The heterogeneity within the different cell types was further explored by separate PCAs for each cell type (Appendix Fig S1). Particularly for endocrine cells, heterogeneity was mainly driven by expression differences of marker genes as identified in the initial cell type classification by PCA, suggesting that these cell types are characterized by a spectrum of marker gene expression levels. While this analysis provides evidence for transcriptional heterogeneity, more cells are needed to thoroughly characterize subgroups within the different cell types.

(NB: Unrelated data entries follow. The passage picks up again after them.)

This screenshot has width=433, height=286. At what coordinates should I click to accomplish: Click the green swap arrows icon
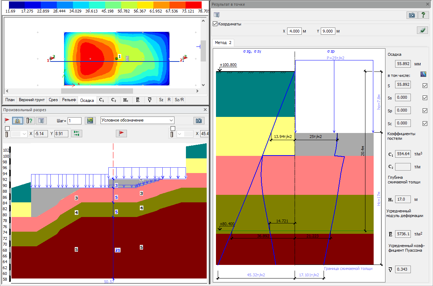(x=77, y=134)
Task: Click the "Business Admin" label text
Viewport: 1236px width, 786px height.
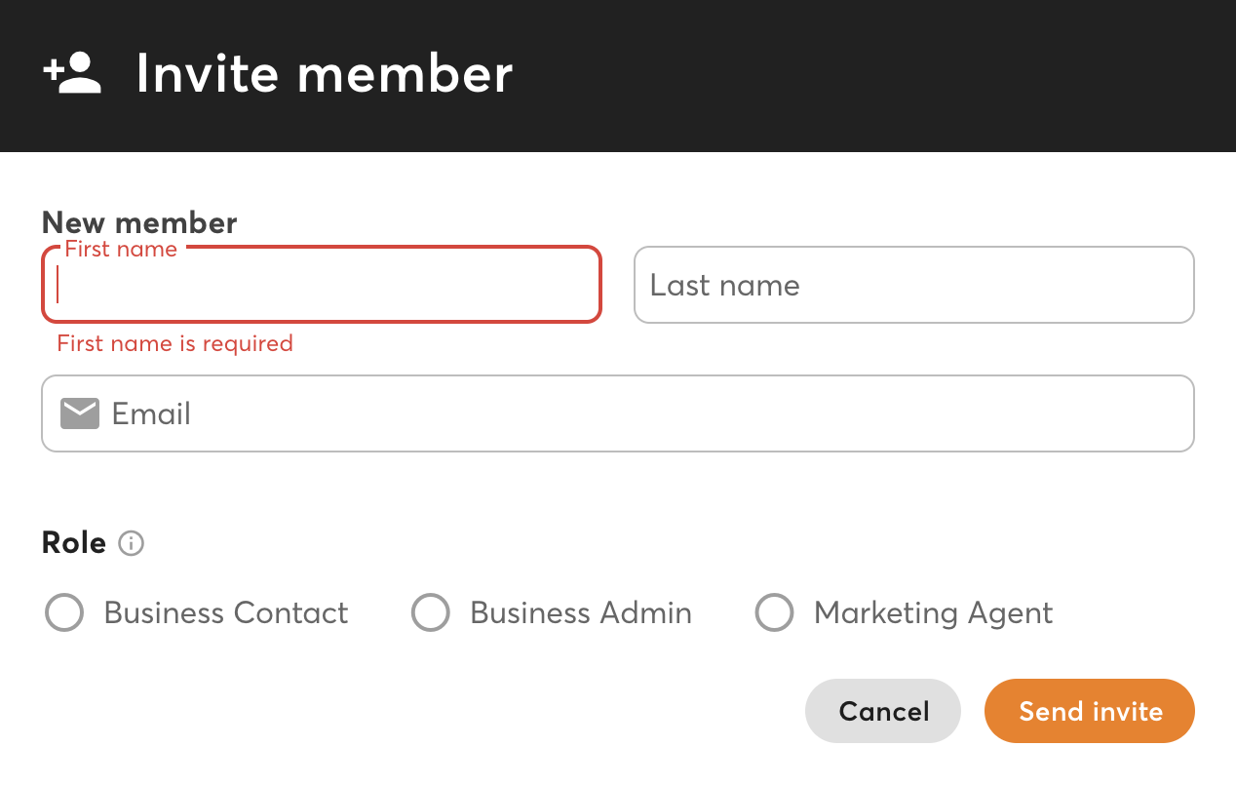Action: point(581,613)

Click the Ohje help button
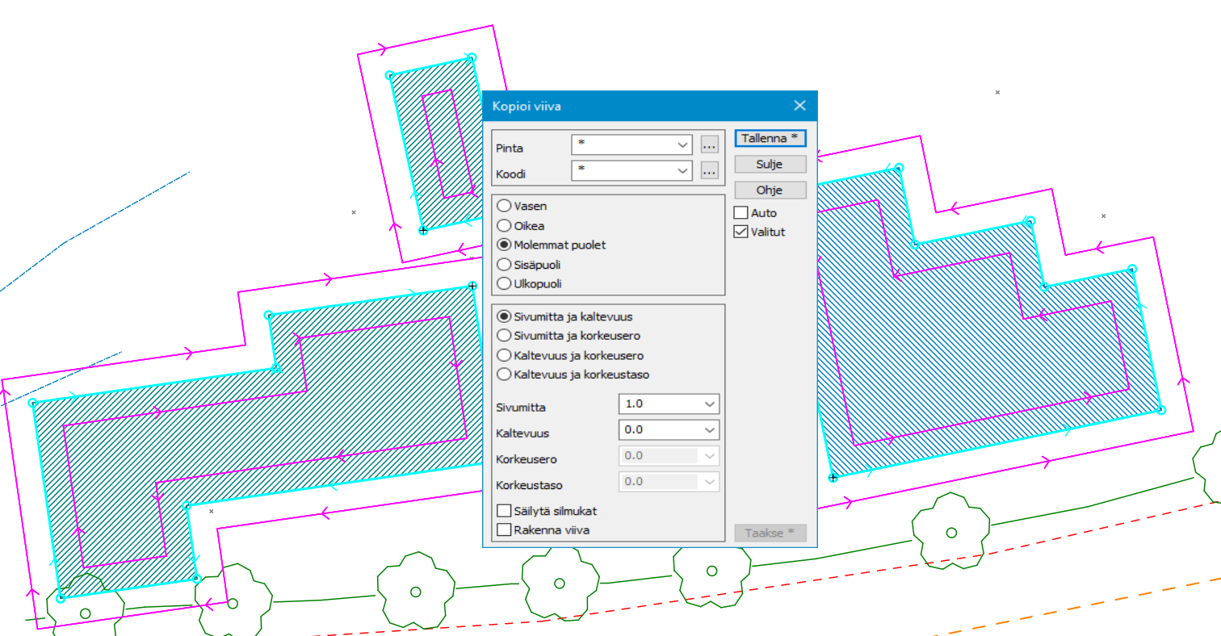coord(770,190)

A transcriptome resource to reveal marker genes of human pancreatic cell types

To maximize the utility of our dataset for the identification of cell type‐specific expression patterns, we generated a resource of genome browser tracks of all individual cells as well as cumulative tracks for the cell type clusters identified by PCA (http://islet-transcriptome.computational-epigenetics.org/). One interesting use of this resource is the analysis of master regulatory transcription factors, which are fundamental for the development and the maintenance of different pancreatic cell types based on animal models and human genetics. The genome browser tracks illustrate the beta cell‐specific expression of PDX1, a master regulatory transcription factor directly controlling insulin expression. In contrast, the alpha lineage‐defining factor ARX is expressed in both alpha and some PP cells (Fig 2A and Appendix Fig S2). Other transcription factors that are important for pancreas development have different degrees of cell type‐specific expression in mature human islets, including pan‐endocrine (PAX6), beta cell‐specific (PAX4), and duct/delta (HHEX) patterns (Fig 2B). While MAFA is transcribed in beta cells specifically, we observed robust MAFB expression in alpha, beta, and delta cells. Half of the beta cells studied expressed MAFA and MAFB concomitantly. In addition to these previously described factors, we also observed cell type‐specific expression for transcriptional regulators, which have not yet been extensively characterized in the endocrine pancreas. For example, MORF4L1 shows a similar pan‐endocrine pattern to the canonical islet cell marker NEUROD1 (Fig 2C). A subset of alpha cells express IRX2 (Fig 2D), some beta cells show high expression of polycomb ring finger oncogene (BMI1) (Fig 2E), and PP cells can be characterized by the transcription factors ETV1 and MEIS1 (Fig 2F).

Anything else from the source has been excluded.